So What Was All This Talk of the EUR to USD Collapsing?
What happened? Instead of collapsing, the euro has risen even as the “No” vote won Italy’s constitutional referendum on December 4. The EURUSD stood at $1.07 on Monday.
Many had expected a “No” vote to pull the euro to parity with the U.S. dollar. The Italian stock exchange was under pressure, but few doubted this. Despite the rebound of the euro, it’s no time to be bullish on the European currency. Political risks and economic collapse have merely been postponed, not averted.
The Milan Exchange’s index is heavily weighted in favor of banking stocks. Italian banks are under pressure from underperforming loans. Regardless of the referendum’s outcome, they would have fallen.
The strong link between the banking sector and the bond market in Italy is a major concern for investors. The banks have been affected by fear about their huge exposure to bad loans built in years of economic crisis. Banks also hold large amounts of Italian debt.
Still, the euro has recovered from 20-month lows. The resignation of a key eurozone member’s prime minister, Matteo Renzi, in the current populist climate was supposed to have triggered a sell-off. The fact is that elections might still be held in 2018, just as would have been the case had Renzi not resigned.
A second Renzi mandate cannot be excluded, but his potential successors in the short term have the confidence of other European Union (EU) leaders and financial establishments. The current favorite is Pier Carlo Padoan. As an economics professor, Organization for Economic Cooperation and Development (OECD) economist, and International Monetary Fund (IMF) executive, Dr. Padoan enjoys trust from all economics and financial circles.
Padoan alone could halt the Euro’s implosion and prevent a domino effect of uncertainty befalling the banking sector. It’s also becoming more evident that the markets expected the “No” side to win in Italy’s referendum. Thus, the big euro sell-off reached a culmination in the days just before the December 4 referendum.
The Response to the “No” Was Swift, Avoiding a Drawn-Out Period of Uncertainty
The other big factor, acting as a break on the euro’s slide, is the fact that the response to the “No” victory was swift. Even swifter was the reaction. Renzi resigned right away, while the very idea of early elections was not even pondered.
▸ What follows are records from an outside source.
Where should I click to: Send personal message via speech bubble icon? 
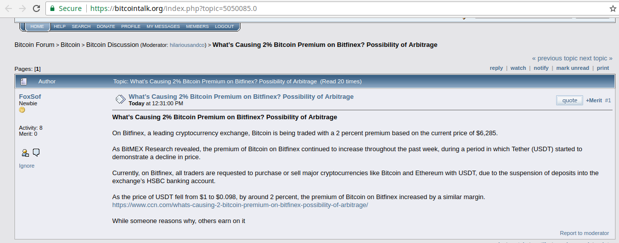pyautogui.click(x=36, y=152)
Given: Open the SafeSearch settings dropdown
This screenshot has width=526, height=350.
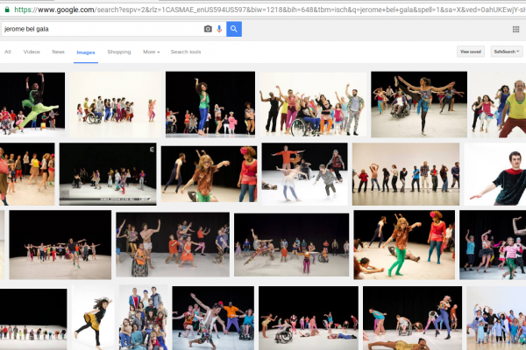Looking at the screenshot, I should tap(506, 52).
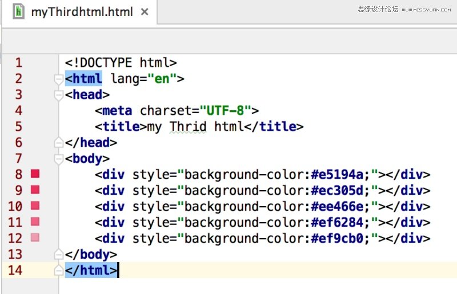The image size is (457, 294).
Task: Click line number 1 in the gutter
Action: (19, 63)
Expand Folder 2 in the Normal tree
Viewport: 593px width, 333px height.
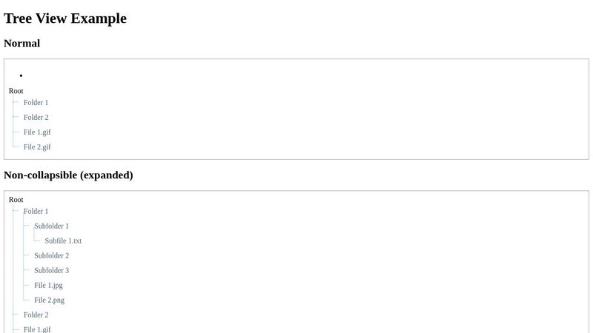36,117
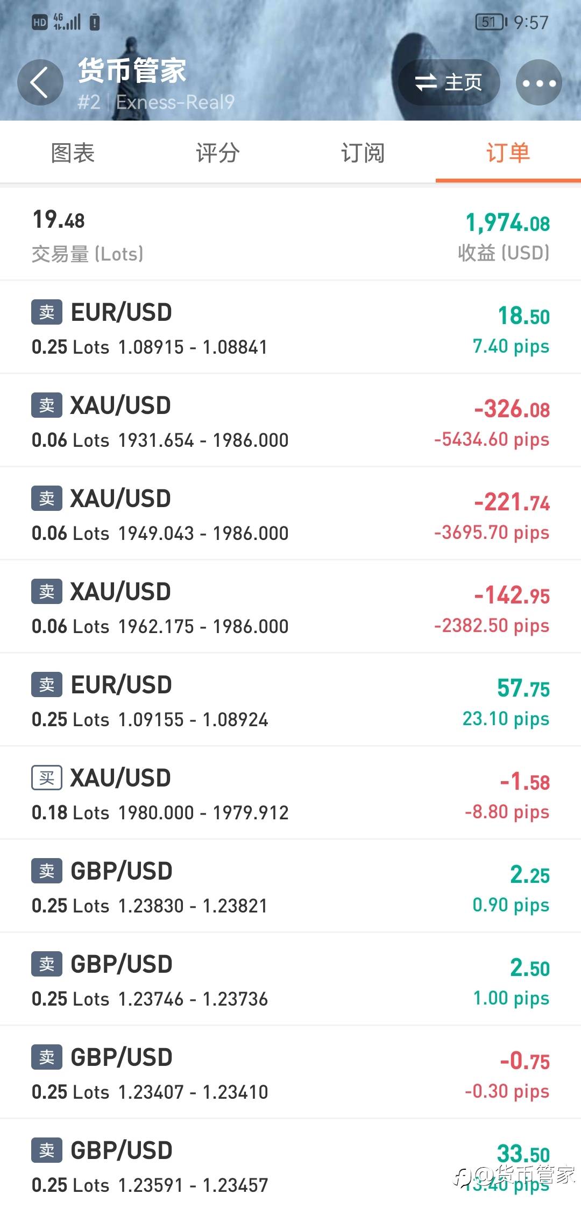Open the 订阅 tab
This screenshot has height=1208, width=581.
pyautogui.click(x=363, y=153)
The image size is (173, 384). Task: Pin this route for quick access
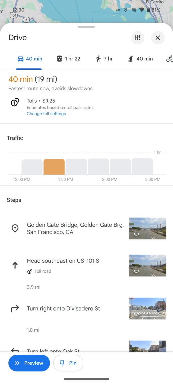pos(68,363)
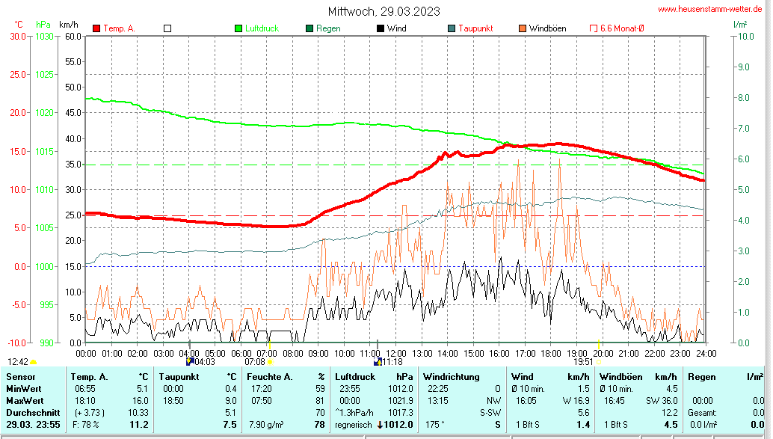This screenshot has height=439, width=773.
Task: Click the moon icon next to 11:18
Action: (x=378, y=361)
Early elections are what everyone feared as the worst possible outcome of the December 4 Referendum. Expectations are that the Five Star Movement, led by former comedian Beppe Grillo, would win if the elections were held today, given recent momentum. That would have been the worst outcome for the euro.
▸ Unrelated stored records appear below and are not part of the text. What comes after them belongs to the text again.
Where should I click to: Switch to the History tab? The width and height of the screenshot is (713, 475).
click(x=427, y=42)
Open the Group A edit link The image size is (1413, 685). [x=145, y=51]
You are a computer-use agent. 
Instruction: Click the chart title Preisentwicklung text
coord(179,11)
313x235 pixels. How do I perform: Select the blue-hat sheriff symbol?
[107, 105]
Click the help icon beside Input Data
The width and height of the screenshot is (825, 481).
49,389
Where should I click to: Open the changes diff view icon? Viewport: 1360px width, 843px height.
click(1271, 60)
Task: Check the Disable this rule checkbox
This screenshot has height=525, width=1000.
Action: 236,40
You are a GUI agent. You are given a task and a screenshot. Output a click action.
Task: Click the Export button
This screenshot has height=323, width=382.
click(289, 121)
The Five Star Movement would try to pull Italy away from the eurozone. Now, referendum gone, the feeling is that the risk has been averted (for now). The risk to the euro remains, however. The single currency’s course could move back down on a whim.
There is no relief for Italian bonds and banks, which support the weight of investors’ fears of a new phase of political turmoil in the third-largest economy in the euro area. Moreover, the appointment of a prime minister could prompt pressure from the opposition for early elections.
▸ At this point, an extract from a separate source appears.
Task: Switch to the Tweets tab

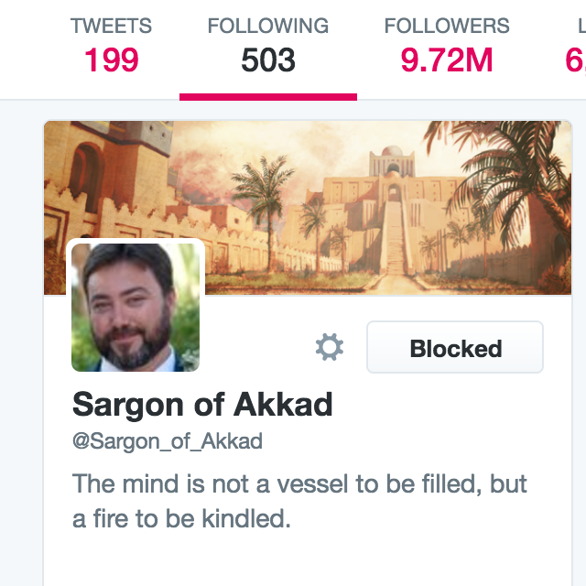Action: click(112, 26)
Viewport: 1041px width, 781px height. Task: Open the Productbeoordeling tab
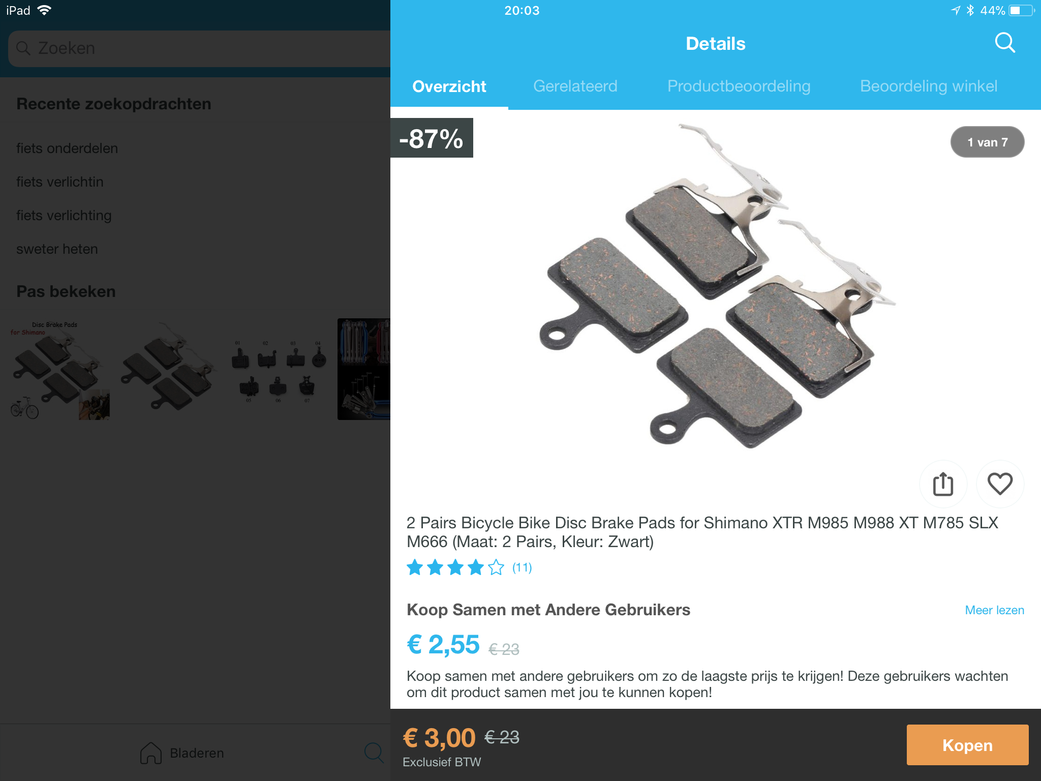click(739, 86)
That, combined with greater uncertainty surrounding efforts to recapitalize in the Italian banking sector, will overheat the political climate. Citizens forced to absorb austerity will be less than sympathetic about another bailout for the banks.
The EURUSD hit the minimum of 20 months at $1.0508 against the dollar before rebounding $0.02 above $1.07 for the first time in more than two weeks. Meanwhile, the fact is that the “No” win is a definite blow for the European Union, which was already shaken by the various multiple crises and the growing anti-establishment sentiment following Brexit and Donald Trump’s election.
Ultimately, the EURUSD course remains bullish for the dollar. The Federal Reserve has already signaled a strong likelihood of raising interest rates at the next meeting. Donald Trump’s agenda, inward looking, would tend to push the U.S. dollar higher.